** Task objective **
The data should be restated word for word, in full.
========
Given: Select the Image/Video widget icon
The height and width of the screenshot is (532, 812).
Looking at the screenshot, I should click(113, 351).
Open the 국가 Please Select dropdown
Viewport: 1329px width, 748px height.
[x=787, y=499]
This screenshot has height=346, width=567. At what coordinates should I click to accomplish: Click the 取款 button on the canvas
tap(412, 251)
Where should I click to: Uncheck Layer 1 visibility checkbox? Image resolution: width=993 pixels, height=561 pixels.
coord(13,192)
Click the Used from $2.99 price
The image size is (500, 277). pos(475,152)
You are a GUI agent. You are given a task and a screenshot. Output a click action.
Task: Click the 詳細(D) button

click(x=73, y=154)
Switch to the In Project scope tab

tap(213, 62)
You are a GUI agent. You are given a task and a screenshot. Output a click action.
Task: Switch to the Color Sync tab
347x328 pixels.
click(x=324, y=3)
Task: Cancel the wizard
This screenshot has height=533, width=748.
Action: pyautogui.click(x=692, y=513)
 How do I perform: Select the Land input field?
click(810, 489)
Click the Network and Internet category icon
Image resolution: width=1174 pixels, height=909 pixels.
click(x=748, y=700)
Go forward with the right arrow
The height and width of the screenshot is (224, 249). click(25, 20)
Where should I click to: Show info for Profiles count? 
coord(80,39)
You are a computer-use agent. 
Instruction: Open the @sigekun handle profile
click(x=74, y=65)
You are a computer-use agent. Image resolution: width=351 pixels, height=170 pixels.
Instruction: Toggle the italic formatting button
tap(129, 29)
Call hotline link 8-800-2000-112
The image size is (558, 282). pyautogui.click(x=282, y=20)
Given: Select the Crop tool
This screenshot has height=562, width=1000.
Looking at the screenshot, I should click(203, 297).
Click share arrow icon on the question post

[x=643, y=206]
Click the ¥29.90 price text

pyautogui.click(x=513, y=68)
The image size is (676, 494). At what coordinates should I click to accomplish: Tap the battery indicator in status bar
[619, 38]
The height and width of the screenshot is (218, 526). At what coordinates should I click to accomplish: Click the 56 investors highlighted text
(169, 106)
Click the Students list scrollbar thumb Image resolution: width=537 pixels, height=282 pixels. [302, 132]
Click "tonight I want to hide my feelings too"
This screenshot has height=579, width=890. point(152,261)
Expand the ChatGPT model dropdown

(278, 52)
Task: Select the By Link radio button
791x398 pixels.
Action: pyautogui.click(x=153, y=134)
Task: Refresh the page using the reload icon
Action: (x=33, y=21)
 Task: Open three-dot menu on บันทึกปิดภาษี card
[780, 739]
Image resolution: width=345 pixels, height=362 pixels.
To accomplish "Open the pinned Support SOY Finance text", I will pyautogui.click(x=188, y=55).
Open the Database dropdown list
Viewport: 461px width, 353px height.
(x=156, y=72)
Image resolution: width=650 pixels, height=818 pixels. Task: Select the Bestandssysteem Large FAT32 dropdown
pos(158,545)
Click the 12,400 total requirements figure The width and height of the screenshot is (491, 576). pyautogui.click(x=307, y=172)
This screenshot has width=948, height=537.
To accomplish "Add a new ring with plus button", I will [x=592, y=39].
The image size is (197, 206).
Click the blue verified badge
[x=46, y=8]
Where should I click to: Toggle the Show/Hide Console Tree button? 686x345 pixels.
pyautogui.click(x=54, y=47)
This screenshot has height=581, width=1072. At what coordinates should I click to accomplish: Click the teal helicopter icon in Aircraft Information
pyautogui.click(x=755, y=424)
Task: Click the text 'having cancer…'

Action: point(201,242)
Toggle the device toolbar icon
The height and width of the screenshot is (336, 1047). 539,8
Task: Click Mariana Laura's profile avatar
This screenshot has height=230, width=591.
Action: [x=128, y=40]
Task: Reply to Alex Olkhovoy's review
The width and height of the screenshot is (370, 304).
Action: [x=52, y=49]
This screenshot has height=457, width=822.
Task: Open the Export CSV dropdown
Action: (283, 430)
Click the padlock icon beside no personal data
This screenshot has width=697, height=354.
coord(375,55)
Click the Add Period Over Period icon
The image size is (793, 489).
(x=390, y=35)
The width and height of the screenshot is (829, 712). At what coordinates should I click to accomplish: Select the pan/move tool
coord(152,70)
========
** Answer for the task **
Given: Select the Image/Video widget icon
The height and width of the screenshot is (532, 812).
Looking at the screenshot, I should click(113, 351).
Open the 국가 Please Select dropdown
Viewport: 1329px width, 748px height.
[x=787, y=499]
This screenshot has height=346, width=567. At what coordinates should I click to accomplish: Click the 取款 button on the canvas
tap(412, 251)
Where should I click to: Uncheck Layer 1 visibility checkbox? Image resolution: width=993 pixels, height=561 pixels.
coord(13,192)
Click the Used from $2.99 price
The image size is (500, 277). pos(475,152)
You are a GUI agent. You are given a task and a screenshot. Output a click action.
Task: Click the 詳細(D) button

click(x=73, y=154)
Switch to the In Project scope tab

tap(213, 62)
You are a GUI agent. You are given a task and a screenshot. Output a click action.
Task: Switch to the Color Sync tab
347x328 pixels.
click(x=324, y=3)
Task: Cancel the wizard
This screenshot has height=533, width=748.
Action: pyautogui.click(x=692, y=513)
 How do I perform: Select the Land input field?
click(810, 489)
Click the Network and Internet category icon
Image resolution: width=1174 pixels, height=909 pixels.
click(x=748, y=700)
Go forward with the right arrow
The height and width of the screenshot is (224, 249). click(25, 20)
Where should I click to: Show info for Profiles count? 
coord(80,39)
You are a computer-use agent. 
Instruction: Open the @sigekun handle profile
click(x=74, y=65)
You are a computer-use agent. Image resolution: width=351 pixels, height=170 pixels.
Instruction: Toggle the italic formatting button
tap(129, 29)
Call hotline link 8-800-2000-112
The image size is (558, 282). pyautogui.click(x=282, y=20)
Given: Select the Crop tool
This screenshot has height=562, width=1000.
Looking at the screenshot, I should click(203, 297).
Click share arrow icon on the question post

[x=643, y=206]
Click the ¥29.90 price text

pyautogui.click(x=513, y=68)
The image size is (676, 494). At what coordinates should I click to accomplish: Tap the battery indicator in status bar
[619, 38]
The height and width of the screenshot is (218, 526). At what coordinates should I click to accomplish: Click the 56 investors highlighted text
(169, 106)
Click the Students list scrollbar thumb Image resolution: width=537 pixels, height=282 pixels. [302, 132]
Click "tonight I want to hide my feelings too"
This screenshot has height=579, width=890. point(152,261)
Expand the ChatGPT model dropdown

(278, 52)
Task: Select the By Link radio button
791x398 pixels.
Action: pyautogui.click(x=153, y=134)
Task: Refresh the page using the reload icon
Action: (x=33, y=21)
 Task: Open three-dot menu on บันทึกปิดภาษี card
[780, 739]
Image resolution: width=345 pixels, height=362 pixels.
To accomplish "Open the pinned Support SOY Finance text", I will pyautogui.click(x=188, y=55).
Open the Database dropdown list
Viewport: 461px width, 353px height.
(x=156, y=72)
Image resolution: width=650 pixels, height=818 pixels. Task: Select the Bestandssysteem Large FAT32 dropdown
pos(158,545)
Click the 12,400 total requirements figure The width and height of the screenshot is (491, 576). pyautogui.click(x=307, y=172)
This screenshot has width=948, height=537.
To accomplish "Add a new ring with plus button", I will [x=592, y=39].
The image size is (197, 206).
Click the blue verified badge
[x=46, y=8]
Where should I click to: Toggle the Show/Hide Console Tree button? 686x345 pixels.
pyautogui.click(x=54, y=47)
This screenshot has height=581, width=1072. At what coordinates should I click to accomplish: Click the teal helicopter icon in Aircraft Information
pyautogui.click(x=755, y=424)
Task: Click the text 'having cancer…'

Action: point(201,242)
Toggle the device toolbar icon
The height and width of the screenshot is (336, 1047). 539,8
Task: Click Mariana Laura's profile avatar
This screenshot has height=230, width=591.
Action: [x=128, y=40]
Task: Reply to Alex Olkhovoy's review
The width and height of the screenshot is (370, 304).
Action: [x=52, y=49]
This screenshot has height=457, width=822.
Task: Open the Export CSV dropdown
Action: (283, 430)
Click the padlock icon beside no personal data
This screenshot has width=697, height=354.
coord(375,55)
Click the Add Period Over Period icon
The image size is (793, 489).
(x=390, y=35)
The width and height of the screenshot is (829, 712). At what coordinates should I click to accomplish: Select the pan/move tool
coord(152,70)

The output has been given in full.